What to produce
Check every line below for the string "Tick". Copy the ones that have it.

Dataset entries

——

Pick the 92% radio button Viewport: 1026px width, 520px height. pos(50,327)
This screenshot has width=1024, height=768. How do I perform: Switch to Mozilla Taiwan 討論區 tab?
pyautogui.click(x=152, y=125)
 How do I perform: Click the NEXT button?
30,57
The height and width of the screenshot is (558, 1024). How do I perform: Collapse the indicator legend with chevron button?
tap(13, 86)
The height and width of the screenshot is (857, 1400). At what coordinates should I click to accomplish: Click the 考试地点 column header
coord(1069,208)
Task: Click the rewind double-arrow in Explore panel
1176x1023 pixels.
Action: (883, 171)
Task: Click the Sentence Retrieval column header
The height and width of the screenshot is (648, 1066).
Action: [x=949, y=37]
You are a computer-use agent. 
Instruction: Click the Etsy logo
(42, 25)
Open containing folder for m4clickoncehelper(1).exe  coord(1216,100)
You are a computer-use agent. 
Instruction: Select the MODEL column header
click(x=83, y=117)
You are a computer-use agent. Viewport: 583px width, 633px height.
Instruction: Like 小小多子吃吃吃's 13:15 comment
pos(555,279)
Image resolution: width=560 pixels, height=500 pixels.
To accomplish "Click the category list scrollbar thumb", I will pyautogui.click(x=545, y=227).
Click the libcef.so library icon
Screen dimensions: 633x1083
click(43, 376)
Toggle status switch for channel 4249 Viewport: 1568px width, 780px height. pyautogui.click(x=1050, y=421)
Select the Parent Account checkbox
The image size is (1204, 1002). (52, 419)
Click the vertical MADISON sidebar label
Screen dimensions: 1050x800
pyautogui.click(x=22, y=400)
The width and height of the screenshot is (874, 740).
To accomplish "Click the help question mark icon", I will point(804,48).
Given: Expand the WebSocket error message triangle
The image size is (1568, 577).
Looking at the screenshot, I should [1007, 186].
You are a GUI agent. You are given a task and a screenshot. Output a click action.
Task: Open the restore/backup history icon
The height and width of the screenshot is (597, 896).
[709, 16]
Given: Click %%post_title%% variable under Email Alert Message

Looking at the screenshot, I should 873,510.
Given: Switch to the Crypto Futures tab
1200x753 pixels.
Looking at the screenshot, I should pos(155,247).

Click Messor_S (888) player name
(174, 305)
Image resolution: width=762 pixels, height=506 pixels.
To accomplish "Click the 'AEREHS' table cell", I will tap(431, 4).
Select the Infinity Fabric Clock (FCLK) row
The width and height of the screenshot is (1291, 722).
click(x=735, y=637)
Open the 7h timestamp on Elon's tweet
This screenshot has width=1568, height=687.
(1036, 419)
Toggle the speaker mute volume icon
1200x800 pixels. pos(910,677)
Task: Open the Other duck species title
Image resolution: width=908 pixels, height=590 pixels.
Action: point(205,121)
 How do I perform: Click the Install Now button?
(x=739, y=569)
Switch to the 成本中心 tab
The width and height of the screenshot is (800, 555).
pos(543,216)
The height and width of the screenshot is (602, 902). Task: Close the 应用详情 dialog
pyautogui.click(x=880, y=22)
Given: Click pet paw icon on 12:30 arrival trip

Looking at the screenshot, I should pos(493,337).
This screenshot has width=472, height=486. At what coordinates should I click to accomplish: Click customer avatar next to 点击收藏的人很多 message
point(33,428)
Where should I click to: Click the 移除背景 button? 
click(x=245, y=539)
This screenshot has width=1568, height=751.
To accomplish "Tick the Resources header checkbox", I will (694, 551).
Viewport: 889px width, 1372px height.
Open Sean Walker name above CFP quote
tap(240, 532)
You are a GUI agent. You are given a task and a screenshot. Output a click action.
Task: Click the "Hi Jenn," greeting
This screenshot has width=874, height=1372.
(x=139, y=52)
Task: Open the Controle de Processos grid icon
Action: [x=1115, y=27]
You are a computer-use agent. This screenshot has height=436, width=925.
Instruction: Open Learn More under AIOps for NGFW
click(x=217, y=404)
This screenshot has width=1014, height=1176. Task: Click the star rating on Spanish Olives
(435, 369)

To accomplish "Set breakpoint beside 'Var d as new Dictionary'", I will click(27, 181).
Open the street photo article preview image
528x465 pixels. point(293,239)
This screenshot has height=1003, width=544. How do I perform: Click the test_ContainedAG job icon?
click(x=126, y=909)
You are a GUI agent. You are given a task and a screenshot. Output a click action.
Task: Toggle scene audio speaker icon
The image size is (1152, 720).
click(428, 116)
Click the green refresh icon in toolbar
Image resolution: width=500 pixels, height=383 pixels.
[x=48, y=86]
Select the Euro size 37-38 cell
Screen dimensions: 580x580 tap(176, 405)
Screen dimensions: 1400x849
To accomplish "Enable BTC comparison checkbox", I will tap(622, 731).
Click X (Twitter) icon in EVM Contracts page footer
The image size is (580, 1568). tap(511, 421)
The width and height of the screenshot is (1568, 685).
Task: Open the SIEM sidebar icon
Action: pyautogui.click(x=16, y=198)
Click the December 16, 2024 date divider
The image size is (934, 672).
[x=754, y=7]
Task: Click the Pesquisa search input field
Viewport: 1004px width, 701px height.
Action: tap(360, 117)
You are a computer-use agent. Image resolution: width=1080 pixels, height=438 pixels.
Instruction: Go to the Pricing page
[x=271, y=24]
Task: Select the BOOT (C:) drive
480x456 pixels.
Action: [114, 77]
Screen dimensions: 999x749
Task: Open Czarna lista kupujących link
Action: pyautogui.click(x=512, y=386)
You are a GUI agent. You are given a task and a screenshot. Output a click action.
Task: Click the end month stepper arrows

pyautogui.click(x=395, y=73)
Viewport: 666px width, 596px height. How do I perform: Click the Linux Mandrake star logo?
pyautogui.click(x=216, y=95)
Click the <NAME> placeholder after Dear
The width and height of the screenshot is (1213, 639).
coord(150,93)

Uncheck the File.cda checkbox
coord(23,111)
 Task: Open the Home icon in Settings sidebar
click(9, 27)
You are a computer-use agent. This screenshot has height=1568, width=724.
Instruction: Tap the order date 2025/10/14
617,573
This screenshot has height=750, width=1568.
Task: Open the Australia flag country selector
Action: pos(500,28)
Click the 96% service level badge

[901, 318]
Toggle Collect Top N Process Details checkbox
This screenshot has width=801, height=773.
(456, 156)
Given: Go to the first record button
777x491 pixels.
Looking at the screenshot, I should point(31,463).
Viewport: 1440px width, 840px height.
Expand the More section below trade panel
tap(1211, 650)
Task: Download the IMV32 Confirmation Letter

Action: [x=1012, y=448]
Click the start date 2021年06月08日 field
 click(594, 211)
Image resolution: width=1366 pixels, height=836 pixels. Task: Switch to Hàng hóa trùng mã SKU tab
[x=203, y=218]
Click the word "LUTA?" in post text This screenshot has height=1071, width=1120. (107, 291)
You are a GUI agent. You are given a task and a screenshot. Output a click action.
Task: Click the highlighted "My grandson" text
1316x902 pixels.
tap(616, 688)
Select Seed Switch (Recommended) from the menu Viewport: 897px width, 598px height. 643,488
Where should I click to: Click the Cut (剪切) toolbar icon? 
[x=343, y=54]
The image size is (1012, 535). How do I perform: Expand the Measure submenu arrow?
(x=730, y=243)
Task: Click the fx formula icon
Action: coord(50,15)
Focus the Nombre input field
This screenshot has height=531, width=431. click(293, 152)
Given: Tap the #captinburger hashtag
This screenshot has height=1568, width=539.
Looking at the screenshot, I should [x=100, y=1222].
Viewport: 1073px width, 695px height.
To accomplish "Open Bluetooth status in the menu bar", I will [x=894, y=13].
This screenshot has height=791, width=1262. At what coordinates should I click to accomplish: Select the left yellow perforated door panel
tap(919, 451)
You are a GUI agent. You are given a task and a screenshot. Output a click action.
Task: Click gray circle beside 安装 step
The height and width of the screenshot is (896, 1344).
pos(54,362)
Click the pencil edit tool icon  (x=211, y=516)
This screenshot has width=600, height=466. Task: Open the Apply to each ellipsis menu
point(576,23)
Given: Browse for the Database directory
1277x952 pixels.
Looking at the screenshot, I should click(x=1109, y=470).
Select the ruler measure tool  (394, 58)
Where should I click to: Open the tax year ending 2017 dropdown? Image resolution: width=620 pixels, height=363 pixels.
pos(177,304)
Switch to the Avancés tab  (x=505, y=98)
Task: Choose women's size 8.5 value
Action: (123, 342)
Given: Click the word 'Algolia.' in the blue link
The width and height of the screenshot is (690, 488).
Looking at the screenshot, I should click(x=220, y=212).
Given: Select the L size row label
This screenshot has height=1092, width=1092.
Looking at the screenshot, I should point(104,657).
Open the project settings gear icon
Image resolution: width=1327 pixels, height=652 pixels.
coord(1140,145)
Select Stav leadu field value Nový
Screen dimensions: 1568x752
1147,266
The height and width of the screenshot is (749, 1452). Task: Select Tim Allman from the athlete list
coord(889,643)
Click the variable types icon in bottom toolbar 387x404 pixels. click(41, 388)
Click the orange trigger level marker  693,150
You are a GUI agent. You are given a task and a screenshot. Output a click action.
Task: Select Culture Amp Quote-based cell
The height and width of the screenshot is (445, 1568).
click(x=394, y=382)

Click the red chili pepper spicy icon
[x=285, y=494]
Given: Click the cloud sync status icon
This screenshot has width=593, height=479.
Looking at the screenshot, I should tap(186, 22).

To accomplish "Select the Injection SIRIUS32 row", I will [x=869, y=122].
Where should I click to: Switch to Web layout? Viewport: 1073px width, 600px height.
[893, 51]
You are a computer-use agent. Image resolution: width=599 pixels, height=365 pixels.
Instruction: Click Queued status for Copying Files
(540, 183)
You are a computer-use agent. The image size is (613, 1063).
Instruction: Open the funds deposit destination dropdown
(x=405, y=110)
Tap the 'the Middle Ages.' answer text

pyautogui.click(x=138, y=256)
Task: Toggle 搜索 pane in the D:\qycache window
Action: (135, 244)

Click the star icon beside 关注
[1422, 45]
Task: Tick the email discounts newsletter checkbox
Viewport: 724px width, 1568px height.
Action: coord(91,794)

——

Result
To accomplish "Tick the Resources header checkbox", I will (694, 551).
Task: Tick the email discounts newsletter checkbox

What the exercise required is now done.